### DATA SUPPLIED
__________________________________________________

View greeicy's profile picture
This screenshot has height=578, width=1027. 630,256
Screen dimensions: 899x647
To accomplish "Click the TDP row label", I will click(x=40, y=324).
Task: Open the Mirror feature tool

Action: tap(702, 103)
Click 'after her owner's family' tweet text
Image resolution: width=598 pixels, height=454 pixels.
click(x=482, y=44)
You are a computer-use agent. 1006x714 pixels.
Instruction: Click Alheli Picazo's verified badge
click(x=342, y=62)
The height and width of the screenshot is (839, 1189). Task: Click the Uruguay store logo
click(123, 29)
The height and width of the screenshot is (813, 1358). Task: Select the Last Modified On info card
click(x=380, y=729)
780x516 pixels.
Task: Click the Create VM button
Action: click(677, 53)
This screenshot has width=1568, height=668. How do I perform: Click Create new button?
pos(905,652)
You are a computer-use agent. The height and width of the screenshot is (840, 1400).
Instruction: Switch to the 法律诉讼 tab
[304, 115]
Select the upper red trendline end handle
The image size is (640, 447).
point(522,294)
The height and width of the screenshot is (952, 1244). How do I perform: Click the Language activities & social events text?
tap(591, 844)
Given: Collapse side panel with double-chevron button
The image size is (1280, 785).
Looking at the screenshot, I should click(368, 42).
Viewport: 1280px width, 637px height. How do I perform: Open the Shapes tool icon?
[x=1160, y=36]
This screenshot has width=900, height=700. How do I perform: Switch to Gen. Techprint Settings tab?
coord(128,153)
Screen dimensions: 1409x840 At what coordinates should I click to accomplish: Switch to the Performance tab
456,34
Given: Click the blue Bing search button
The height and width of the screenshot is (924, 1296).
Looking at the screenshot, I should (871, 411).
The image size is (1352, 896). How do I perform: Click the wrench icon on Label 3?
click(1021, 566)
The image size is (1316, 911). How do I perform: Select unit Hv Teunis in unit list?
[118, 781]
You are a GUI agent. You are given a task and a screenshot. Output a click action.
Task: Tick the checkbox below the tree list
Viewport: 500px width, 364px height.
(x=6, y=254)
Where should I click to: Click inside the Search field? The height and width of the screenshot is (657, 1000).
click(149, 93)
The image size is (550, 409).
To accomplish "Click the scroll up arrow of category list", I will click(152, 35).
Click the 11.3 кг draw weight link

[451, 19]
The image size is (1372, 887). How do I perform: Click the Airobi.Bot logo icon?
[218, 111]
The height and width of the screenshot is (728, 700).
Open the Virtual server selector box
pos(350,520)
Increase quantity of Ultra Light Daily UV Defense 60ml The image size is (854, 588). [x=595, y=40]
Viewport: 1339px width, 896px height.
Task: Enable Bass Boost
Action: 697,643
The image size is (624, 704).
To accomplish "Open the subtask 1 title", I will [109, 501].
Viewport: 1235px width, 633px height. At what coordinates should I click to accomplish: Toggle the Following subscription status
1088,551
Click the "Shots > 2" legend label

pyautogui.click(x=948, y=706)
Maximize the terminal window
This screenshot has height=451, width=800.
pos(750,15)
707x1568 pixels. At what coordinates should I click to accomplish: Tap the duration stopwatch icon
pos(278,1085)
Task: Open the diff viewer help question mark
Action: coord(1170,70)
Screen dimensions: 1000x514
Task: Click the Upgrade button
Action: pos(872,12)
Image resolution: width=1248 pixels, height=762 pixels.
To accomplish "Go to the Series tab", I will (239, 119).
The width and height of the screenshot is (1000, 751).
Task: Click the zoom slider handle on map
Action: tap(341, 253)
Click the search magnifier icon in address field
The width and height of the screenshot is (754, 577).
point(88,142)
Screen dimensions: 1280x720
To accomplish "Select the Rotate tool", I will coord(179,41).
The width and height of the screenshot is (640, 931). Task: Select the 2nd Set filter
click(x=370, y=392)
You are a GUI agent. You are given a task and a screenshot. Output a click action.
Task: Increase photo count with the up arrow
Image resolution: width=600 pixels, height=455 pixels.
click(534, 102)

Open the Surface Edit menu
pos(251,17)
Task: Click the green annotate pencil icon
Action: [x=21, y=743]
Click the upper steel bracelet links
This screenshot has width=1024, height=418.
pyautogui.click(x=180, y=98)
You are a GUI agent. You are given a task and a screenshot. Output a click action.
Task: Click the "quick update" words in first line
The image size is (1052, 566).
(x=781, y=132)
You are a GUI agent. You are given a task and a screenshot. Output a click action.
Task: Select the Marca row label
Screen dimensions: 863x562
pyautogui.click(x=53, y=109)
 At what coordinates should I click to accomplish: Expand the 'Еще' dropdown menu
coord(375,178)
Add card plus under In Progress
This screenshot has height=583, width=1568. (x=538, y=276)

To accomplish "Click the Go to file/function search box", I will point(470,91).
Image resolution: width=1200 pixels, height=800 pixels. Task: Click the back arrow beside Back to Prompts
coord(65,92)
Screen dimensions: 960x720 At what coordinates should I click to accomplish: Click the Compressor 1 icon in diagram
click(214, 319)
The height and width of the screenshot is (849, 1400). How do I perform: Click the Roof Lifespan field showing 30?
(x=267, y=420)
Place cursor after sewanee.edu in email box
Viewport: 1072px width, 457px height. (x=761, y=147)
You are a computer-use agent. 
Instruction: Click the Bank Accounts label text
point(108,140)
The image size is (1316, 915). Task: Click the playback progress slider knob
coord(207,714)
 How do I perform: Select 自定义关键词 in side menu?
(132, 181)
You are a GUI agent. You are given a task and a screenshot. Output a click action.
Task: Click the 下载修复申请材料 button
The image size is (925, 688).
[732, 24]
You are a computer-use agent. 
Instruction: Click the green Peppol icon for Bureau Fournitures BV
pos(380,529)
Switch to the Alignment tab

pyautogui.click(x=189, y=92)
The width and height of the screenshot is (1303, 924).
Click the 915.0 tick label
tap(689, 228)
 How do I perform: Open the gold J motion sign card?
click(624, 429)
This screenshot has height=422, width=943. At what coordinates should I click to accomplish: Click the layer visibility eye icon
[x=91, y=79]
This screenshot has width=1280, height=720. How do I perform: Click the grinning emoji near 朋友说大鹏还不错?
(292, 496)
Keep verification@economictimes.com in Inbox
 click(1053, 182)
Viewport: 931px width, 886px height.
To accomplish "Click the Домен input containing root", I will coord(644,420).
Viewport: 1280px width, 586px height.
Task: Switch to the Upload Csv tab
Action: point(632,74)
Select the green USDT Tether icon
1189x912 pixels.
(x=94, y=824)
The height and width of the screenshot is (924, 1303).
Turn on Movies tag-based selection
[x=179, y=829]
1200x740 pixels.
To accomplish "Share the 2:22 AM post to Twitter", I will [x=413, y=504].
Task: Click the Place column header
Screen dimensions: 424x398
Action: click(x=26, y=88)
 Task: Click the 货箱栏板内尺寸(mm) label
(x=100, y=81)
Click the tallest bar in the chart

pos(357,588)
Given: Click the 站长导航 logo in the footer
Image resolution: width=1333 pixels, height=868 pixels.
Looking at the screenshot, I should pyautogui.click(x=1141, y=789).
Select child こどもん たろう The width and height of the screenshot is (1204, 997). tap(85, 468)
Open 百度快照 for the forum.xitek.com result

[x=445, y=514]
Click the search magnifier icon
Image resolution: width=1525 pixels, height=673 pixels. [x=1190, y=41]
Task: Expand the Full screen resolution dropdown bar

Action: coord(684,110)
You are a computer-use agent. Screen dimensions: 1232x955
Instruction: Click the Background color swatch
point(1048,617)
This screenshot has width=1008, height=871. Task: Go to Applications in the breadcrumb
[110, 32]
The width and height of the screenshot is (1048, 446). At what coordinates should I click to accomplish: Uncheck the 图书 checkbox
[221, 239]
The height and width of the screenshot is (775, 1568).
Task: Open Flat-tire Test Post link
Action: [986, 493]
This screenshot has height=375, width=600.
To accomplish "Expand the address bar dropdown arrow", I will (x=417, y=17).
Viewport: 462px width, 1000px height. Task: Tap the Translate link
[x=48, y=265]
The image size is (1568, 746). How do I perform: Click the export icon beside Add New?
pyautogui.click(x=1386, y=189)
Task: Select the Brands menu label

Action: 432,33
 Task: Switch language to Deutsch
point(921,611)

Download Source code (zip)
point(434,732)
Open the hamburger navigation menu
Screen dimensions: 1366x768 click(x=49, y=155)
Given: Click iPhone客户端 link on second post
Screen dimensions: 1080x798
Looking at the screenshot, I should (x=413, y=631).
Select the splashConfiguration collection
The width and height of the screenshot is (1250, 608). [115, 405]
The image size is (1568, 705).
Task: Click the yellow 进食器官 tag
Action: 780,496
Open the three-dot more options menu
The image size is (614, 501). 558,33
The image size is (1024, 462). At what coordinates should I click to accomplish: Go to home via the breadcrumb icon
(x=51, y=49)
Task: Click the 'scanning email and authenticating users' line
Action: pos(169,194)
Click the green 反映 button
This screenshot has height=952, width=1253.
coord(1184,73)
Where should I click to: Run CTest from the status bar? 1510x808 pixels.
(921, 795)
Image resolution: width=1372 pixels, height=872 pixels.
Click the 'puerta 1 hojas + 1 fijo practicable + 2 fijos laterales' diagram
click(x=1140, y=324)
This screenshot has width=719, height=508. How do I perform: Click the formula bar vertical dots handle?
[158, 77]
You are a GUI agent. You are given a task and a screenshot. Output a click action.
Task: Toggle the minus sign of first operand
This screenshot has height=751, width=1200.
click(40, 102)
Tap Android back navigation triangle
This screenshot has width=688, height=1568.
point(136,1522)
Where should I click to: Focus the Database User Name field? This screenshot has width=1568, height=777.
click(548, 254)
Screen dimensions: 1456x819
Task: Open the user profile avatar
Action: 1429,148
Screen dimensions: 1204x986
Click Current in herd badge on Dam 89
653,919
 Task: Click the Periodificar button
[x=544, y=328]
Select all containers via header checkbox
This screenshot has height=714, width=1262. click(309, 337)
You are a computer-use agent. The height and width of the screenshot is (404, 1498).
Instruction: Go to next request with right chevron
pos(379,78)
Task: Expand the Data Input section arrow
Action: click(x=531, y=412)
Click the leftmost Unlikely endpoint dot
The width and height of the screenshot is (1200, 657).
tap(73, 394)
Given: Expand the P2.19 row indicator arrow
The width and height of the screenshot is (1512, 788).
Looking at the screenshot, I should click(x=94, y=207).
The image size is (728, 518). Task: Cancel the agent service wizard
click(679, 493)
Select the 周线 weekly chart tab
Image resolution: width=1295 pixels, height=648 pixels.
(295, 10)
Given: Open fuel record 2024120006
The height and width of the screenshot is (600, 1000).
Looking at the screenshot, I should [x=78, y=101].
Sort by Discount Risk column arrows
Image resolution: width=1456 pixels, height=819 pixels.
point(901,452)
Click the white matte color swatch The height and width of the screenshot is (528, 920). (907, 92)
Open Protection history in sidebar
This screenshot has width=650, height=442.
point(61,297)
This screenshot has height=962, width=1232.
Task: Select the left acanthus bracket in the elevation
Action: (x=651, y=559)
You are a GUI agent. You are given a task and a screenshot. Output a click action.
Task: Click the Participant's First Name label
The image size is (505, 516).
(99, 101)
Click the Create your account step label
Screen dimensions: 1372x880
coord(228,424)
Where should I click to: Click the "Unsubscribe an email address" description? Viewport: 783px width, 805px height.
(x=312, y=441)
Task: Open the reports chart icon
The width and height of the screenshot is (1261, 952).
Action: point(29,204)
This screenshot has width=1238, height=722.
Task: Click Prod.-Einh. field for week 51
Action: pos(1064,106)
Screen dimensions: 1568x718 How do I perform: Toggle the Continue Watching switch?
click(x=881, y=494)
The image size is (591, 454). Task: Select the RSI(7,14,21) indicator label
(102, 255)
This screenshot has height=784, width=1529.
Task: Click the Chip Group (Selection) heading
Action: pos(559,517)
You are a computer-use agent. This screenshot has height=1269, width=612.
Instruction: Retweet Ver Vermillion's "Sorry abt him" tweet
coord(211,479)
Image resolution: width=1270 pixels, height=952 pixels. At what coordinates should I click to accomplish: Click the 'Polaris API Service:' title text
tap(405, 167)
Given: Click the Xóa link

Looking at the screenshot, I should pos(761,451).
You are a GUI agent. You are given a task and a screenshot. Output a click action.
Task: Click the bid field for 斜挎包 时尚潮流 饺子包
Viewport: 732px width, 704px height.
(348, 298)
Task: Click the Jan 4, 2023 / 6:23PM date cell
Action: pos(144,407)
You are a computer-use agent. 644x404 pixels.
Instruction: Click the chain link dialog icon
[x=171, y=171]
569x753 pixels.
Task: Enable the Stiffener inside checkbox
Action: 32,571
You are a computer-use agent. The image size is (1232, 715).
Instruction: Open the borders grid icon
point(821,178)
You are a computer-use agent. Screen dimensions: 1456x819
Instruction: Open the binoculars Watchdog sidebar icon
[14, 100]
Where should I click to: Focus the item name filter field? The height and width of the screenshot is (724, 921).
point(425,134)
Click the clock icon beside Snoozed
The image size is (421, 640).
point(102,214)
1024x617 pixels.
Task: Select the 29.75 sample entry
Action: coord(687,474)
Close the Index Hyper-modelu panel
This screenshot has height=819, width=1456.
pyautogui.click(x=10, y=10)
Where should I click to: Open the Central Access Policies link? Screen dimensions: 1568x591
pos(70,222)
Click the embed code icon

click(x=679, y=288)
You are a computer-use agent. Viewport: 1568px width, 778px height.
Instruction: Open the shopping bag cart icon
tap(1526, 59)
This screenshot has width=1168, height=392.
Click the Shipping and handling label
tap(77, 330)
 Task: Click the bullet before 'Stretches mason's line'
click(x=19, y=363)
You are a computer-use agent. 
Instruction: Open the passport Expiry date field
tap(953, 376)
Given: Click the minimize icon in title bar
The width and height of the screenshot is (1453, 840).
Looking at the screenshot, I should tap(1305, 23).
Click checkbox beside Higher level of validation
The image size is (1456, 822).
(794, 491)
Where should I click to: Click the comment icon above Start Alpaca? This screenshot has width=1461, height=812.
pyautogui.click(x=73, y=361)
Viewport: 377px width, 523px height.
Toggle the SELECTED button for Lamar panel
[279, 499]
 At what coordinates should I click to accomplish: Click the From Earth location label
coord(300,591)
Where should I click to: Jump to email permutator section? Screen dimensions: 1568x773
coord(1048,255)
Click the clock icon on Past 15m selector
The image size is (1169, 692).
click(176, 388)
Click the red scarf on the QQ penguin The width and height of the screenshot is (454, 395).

__________________________________________________

Retype the lines of the material above, starting with the line containing "The height and width of the screenshot is (813, 1358)." and continuing through the line containing "point(522,294)", reproducing each one verbatim.

The height and width of the screenshot is (813, 1358). Task: Select the Last Modified On info card
click(x=380, y=729)
780x516 pixels.
Task: Click the Create VM button
Action: click(677, 53)
This screenshot has width=1568, height=668. How do I perform: Click Create new button?
pos(905,652)
You are a computer-use agent. The height and width of the screenshot is (840, 1400).
Instruction: Switch to the 法律诉讼 tab
[304, 115]
Select the upper red trendline end handle
The image size is (640, 447).
point(522,294)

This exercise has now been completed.